§2.4 Validating Data Quality
What and Why
Storing knowledge is only half the battle — you also need to ensure it is correct. SHACL (Shapes Constraint Language) is the W3C standard for declaring and validating constraints on RDF data. It answers questions like:
- Does every paper have at least one author?
- Are all email addresses syntactically valid?
- Does every person have exactly one name?
- Are date values well-formed?
pg_ripple integrates SHACL validation directly into the database engine. You can validate on demand, enforce constraints synchronously on every insert, or queue triples for asynchronous background validation with violations routed to a dead-letter queue.
SHACL is to RDF what CHECK constraints and triggers are to relational databases — but SHACL shapes are declarative, composable, and standardized across all RDF systems.
How It Works
The SHACL Model
A SHACL shape declares constraints on a set of focus nodes (entities matching a target pattern). Each shape contains one or more property shapes that constrain the values of a specific predicate.

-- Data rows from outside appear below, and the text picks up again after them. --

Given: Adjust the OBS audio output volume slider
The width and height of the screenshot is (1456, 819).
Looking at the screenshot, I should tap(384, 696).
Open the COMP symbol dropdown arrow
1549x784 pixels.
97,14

NodeShape (target: instances of bibo:AcademicArticle)
└─ PropertyShape (path: dct:title)
├─ sh:minCount 1 ← every paper must have at least one title
├─ sh:maxCount 1 ← at most one title
└─ sh:datatype xsd:string ← title must be a string
Validation Modes
| Mode | GUC setting | Behavior |
|---|---|---|
| Off (default) | pg_ripple.shacl_mode = 'off' | No automatic validation |
| Sync | pg_ripple.shacl_mode = 'sync' | Every insert_triple() is validated before commit; violations raise an ERROR |
| Async | pg_ripple.shacl_mode = 'async' | Triples are inserted immediately; a background worker validates and routes violations to the dead-letter queue |
Supported Constraints
| Constraint | Description |
|---|---|
sh:minCount | Minimum number of values |
sh:maxCount | Maximum number of values |
sh:datatype | Value must have a specific XSD datatype |
sh:class | Value must be an instance of a class |
sh:in | Value must be from an enumerated set |
sh:pattern | Value must match a regex |
sh:node | Value must conform to another shape |
sh:or | Value must conform to at least one of several shapes |
sh:and | Value must conform to all listed shapes |
sh:not | Value must NOT conform to a shape |
sh:qualifiedValueShape | Qualified cardinality constraints |
sh:hasValue | At least one value must equal the given term |
sh:nodeKind | Value must be IRI, blank node, or literal |
sh:languageIn | Language tag must be in the allowed list |
sh:uniqueLang | No duplicate language tags |
sh:lessThan / sh:greaterThan | Comparative constraints between properties |
sh:closed | Reject unknown predicates |
Worked Examples
Loading Simple Shapes
Define shapes for the bibliographic dataset:
SELECT pg_ripple.load_shacl('
@prefix sh: <http://www.w3.org/ns/shacl#> .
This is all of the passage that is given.